Sur 255 millions de porcs abattus par an en Europe, 50 % sont des femelles, 18 % des mâles entiers (dotés donc de tous leurs attributs), 30 % ont été castrés avec ou sans anesthésie préalable, tandis que 2 % ont reçu une « immunocastration » ou « vaccin anti-odeur », selon une estimation de l’Ifip, un institut de recherche français au service de la filière porcine. Le nombre de porcs abattus entiers (45 millions) a augmenté de 30 % en cinq ans, selon l’Ifip.

Deuxième producteur porcin en Europe − derrière l’Allemagne et devant la France − l’Espagne représente la moitié du total (22 millions de porcs entiers).
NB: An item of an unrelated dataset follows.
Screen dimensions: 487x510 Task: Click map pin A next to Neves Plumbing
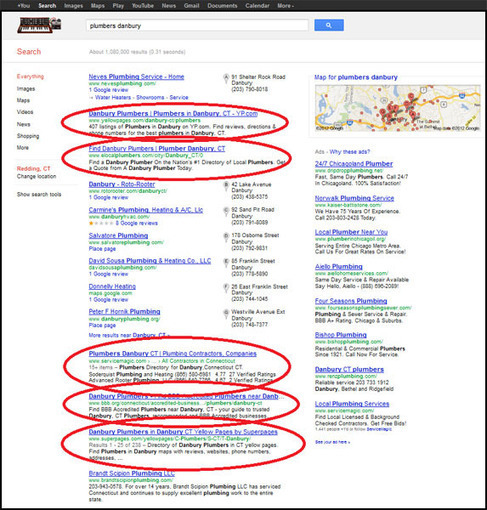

Le pays « n’a jamais appliqué la castration à grande échelle », souligne l’Ifip. La grande majorité des mâles produits en Espagne gardent leurs attributs, la castration étant réservée à des productions haut de gamme, comme le jambon « pata negra ».

En Allemagne, la castration à vif est interdite depuis le 1er janvier 2021. Jusque-là, la proportion de mâles entiers stagnait depuis 2015, autour de 15 % des mâles, selon l’Ifip. Pour continuer à castrer, du matériel spécifique subventionné par les pouvoirs publics est déployé dans les élevages allemands pour pratiquer une anesthésie générale des porcelets. En parallèle, il y a « une vraie poussée du vaccin », d’après l’ONG Welfarm qui oeuvre à l’amélioration des conditions de vie, de transport et d’abattage des animaux de ferme.

L’immmunocastration, aussi pratiquée au Brésil et en Australie, dispense d’une castration physique tout en permettant d’éviter que les mâles ne dégagent une odeur repoussante à la cuisson.

La filière française y est réticente, craignant notamment la réaction des consommateurs devant un procédé qui bloque le développement sexuel des porcs. La castration reste majoritaire en France. Elle a toutefois perdu du terrain depuis le début des années 2010 sous l’impulsion de la Cooperl, leader français de la production et de la transformation porcine. En 2019, 2,8 millions de mâles ont été abattus entiers, la majorité d’entre eux (2,4 millions) provenant du groupe Cooperl. Ils représentent 28 % des mâles abattus dans la zone Uniporc Ouest qui voit passer 19 des 24 millions de porcs abattus chaque année en France, précise à l’AFP Patrick Chevillon de l’Ifip. En dehors de cette zone, les mâles sont généralement castrés.

L’Union européenne encourage la filière à revoir ses méthodes, sans l’imposer. Elle autorise la castration sans anesthésie jusqu’au septième jour du porcelet. Plusieurs pays ont toutefois décider d’aller plus loin en interdisant cette pratique, comme la Norvège et la Suisse, l’Allemagne désormais et bientôt la France.